4. 那我们就来看一下这个代码AMRMClient.registerApplicationMaster()，由它的实现类AMRMClientImpl()实现。

  private RegisterApplicationMasterResponse registerApplicationMaster()
      throws YarnException, IOException {
      //设置资源请求
    RegisterApplicationMasterRequest request =
        RegisterApplicationMasterRequest.newInstance(this.appHostName,
            this.appHostPort, this.appTrackingUrl);
            //获取响应
    RegisterApplicationMasterResponse response =
        rmClient.registerApplicationMaster(request);  //关键方法
    synchronized (this) {
      lastResponseId = 0;
      if (!response.getNMTokensFromPreviousAttempts().isEmpty()) {
        populateNMTokens(response.getNMTokensFromPreviousAttempts());
      }
    }
    return response;
  }

5. 很明显这里有一个非常关键的方法rmClient.registerApplicationMaster(request)，点进去发现这个方法由AM的服务端代码来实现，这内部就是真正做注册的事情了。下面这段代码就是内部真正做注册的代码，这块代码涉及到yarn状态机的转换，通过提交不同的事件来做相应的处理，这块内容单独拿出来讲完全可以形成一篇长文，所以有兴趣的朋友可以自己去阅读源码或者查阅资料。

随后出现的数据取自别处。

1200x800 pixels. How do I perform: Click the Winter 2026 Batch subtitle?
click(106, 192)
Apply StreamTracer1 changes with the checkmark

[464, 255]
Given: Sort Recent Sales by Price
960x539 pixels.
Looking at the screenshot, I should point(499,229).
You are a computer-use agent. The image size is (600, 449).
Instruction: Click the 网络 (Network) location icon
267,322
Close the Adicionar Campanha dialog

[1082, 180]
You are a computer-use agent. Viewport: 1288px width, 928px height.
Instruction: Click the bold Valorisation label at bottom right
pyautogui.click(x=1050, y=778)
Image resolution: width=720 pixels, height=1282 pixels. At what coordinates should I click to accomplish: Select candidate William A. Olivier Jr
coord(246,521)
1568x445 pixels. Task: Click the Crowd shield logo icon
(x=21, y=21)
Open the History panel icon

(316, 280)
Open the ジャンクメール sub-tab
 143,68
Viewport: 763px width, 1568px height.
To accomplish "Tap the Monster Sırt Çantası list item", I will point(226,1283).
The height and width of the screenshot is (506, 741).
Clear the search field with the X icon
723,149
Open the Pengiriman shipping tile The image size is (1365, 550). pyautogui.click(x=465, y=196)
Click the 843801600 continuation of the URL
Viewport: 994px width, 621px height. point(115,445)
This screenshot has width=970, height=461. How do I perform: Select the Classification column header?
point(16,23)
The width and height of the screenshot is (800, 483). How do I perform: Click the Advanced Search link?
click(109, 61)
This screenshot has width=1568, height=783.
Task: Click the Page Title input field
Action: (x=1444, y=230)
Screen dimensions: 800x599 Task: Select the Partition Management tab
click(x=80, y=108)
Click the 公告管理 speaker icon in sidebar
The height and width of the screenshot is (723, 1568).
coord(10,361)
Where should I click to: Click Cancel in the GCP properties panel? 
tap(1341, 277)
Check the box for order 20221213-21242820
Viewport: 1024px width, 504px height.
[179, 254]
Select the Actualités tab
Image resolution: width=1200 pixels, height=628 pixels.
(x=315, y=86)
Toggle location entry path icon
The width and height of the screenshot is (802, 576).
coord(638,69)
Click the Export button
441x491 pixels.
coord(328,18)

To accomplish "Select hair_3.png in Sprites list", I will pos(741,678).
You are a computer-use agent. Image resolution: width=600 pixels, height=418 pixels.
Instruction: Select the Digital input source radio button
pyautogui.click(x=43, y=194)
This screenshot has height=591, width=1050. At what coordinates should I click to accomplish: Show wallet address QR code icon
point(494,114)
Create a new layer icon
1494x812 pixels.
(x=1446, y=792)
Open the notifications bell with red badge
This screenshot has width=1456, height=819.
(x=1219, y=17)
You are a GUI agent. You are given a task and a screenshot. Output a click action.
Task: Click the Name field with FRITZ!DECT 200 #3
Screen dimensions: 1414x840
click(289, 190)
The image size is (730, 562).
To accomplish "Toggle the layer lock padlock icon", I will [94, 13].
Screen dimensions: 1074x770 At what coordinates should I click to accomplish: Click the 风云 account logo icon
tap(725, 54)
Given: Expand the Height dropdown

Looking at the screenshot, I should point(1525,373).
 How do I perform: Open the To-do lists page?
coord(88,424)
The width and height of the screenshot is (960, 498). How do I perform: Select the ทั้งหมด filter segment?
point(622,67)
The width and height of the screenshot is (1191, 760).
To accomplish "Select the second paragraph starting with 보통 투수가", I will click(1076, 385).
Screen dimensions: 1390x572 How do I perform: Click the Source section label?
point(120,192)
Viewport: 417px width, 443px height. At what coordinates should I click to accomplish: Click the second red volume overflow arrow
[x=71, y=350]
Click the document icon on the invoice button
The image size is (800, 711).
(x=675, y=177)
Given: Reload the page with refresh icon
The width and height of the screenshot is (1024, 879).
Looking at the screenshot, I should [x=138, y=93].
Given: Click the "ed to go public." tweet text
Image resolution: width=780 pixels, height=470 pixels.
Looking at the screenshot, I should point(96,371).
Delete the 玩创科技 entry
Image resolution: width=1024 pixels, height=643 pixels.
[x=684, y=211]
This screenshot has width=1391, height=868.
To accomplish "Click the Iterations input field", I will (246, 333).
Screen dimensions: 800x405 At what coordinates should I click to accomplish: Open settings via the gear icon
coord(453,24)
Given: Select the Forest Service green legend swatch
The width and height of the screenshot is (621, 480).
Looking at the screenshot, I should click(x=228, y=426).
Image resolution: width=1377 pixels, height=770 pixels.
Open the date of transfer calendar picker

LOG.info("AM registration " + applicationAttemptId);
this.rmContext
  .getDispatcher()
  .getEventHandler()
  .handle(
    new RMAppAttemptRegistrationEvent(applicationAttemptId, request
      .getHost(), request.getRpcPort(), request.getTrackingUrl()));

6. 根据状事件状态的提交，AM注册会交由到RMAppAttemptImpl中的AMRegisteredTransition.transition类来实现，该方法实现了状态机的转换由ACCEPTED状态变换RUNNING，至此AM注册成功。

  // Let the app know
  appAttempt.eventHandler.handle(new RMAppEvent(appAttempt
      .getAppAttemptId().getApplicationId(),
     RMAppEventType.ATTEMPT_REGISTERED));

AM申请Container

1. 从下文代码可以看出，调用了AMRMClient的allocate方法来实现资源调度，所以我们去看hadoop代码中AM是如何做资源调度的。

  //内部是对封装请求信息
  updateResourceRequests()
  
  val progressIndicator = 0.1f
  // requests.
  //此方法就是去yarn查看所有节点可用的资源信息
  val allocateResponse = amClient.allocate(progressIndicator)
  
  val allocatedContainers = allocateResponse.getAllocatedContainers()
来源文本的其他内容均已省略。